July 31 - 2020 NEW YORK
Lt Gen Abdelrahim Hamdan, Deputy Commander of the Rapid Support Forces in a press conference in Nyala, capital of South Darfur (SUNA)
Lt Gen Abdelrahim Hamdan, Deputy Commander of the Rapid Support Forces in a press conference in Nyala, capital of South Darfur (SUNA)

The African Centre for Justice and Peace Studies (ACJPS) has expressed its “deep concern” for the well-being of 72 people arbitrarily detained and held incommunicado without charge by the Rapid Support Forces (RSF)”.

The 72 men were detained at the Sudanese border while on transit to El Tina in Chad. All are under RSF custody in El Geneina, capital of West Darfur, the New York-based ACJPS said in a statement on Wednesday.

The Governor of West Darfur State issued a new decree in accordance with the 1997 Emergency Law on June 29. The resolution stipulates that the people detained should be imprisoned for a period of six months, on suspicion of committing crimes of human trafficking, illegal immigration, and plundering. 

“The RSF detention centre consists of several cells that were built using local materials. Much as the detention centre is overcrowded, the authorities have not taken into account preventive measures or precautions against COVID 19 in terms of sanitization, isolation and social distancing policy in case of infection,” ACJPS says.

The detainees who have been in custody since June 29 have not been formally charged or brought before a court of law to challenge the legality of their detention.

“The continued incommunicado detention without charge, of detainees violates various rights including the rights to liberty and fair trial guaranteed under the 2019 Constitutional Charter and regional and international treaties ratified by Sudan.”

ACJPS therefore calls upon the Government of Sudan to grant the detainees “immediate and unequivocal access to their lawyers and family members”, “order their immediate release in the absence of valid legal charges” or, “if such charges exist, bring them promptly before an impartial, independent and competent tribunal” and “ensure that steps are taken to protect the detainees form COVID-19”.

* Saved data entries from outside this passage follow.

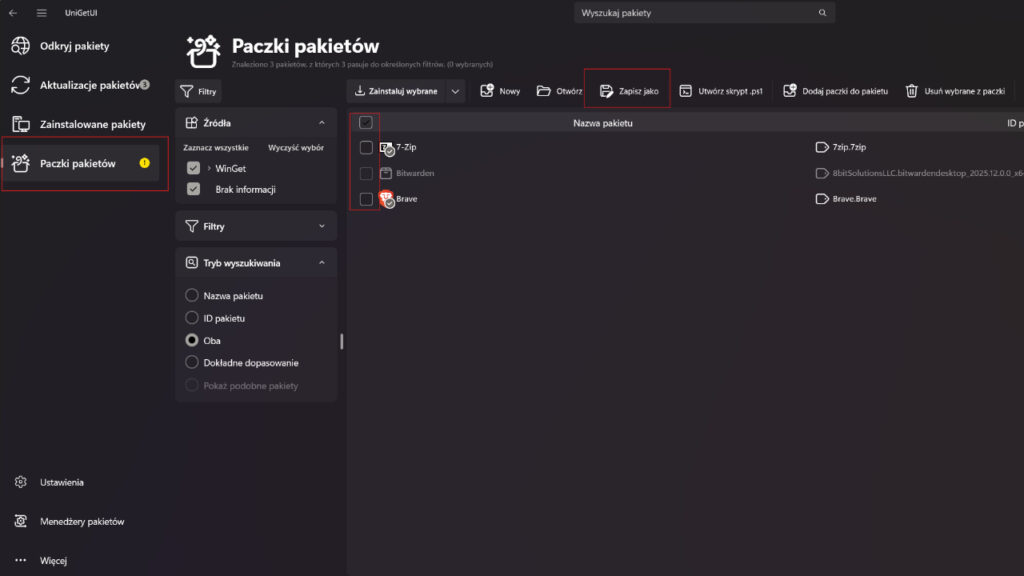Viewport: 1024px width, 576px height.
Task: Open Zainstalowane pakiety via its icon
Action: point(19,123)
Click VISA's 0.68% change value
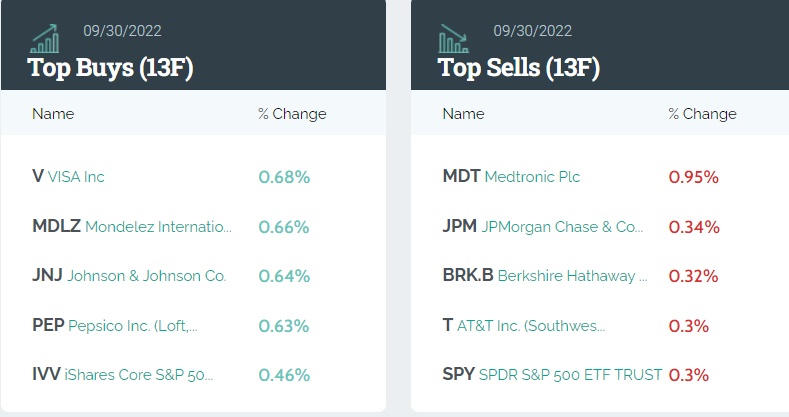 (x=284, y=177)

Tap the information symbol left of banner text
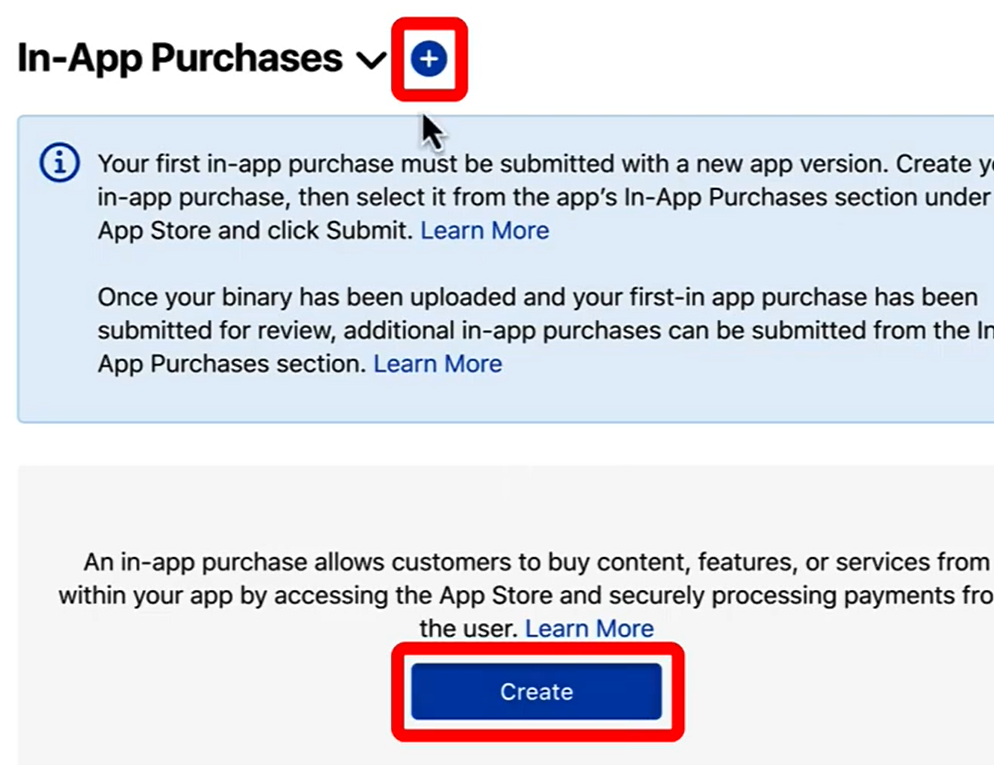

“The legal framework for emergencies as set out in the Emergency and Protection of Public Safety Act of 1997, read together with the Emergency and Public Safety Bylaw of 1998, permits preventive arrest and detention on vague grounds. These include the belief of the authorities that the person in question has acted or may act in a way that “affects public security, or public safety, or … participated in any crime related to the declaration”. The 1998 Bylaw provides neither time limits for this type of detention, nor judicial oversight, and therefore authorises prolonged if not indefinite detention,” the African Centre explains.

“The broad powers given to the Executive under the 1997 Act and 1998 Bylaw “have repeatedly given rise to concerns over arbitrary arrest and detention, ill-treatment and torture, and violations of the right to a fair trial, which are facilitated by the virtually complete absence of safeguards and judicial oversight.”

‘Integrated’

Officially, the RSF militia, set up by the ousted Al Bashir regime in 2013, was integrated into the Sudan Armed Forces in August last year. At the same time however, the militia stays a force unto itself, commanded by ‘Hemeti’, who also is Deputy President of Sudan's Sovereign Council.

The RSF, which grew out of the Janjaweed militiamen who fought for the Sudanese government in Darfur since the war broke out 2003, is widely believed to be responsible for atrocities in Sudan in the past six-seven years. The RSF are also held accountable by many for the violent break-up of the Khartoum sit-in in June 3 last year.

Tens of thousands of RSF troops have joined the Saudi-led campaign against the Houthi rebels in Yemen since 2015.

The RSF militia has reportedly built up a vast business empire that captures not only a large part of the country’s gold industry, but has huge interests in many sectors of the Sudanese economy as well.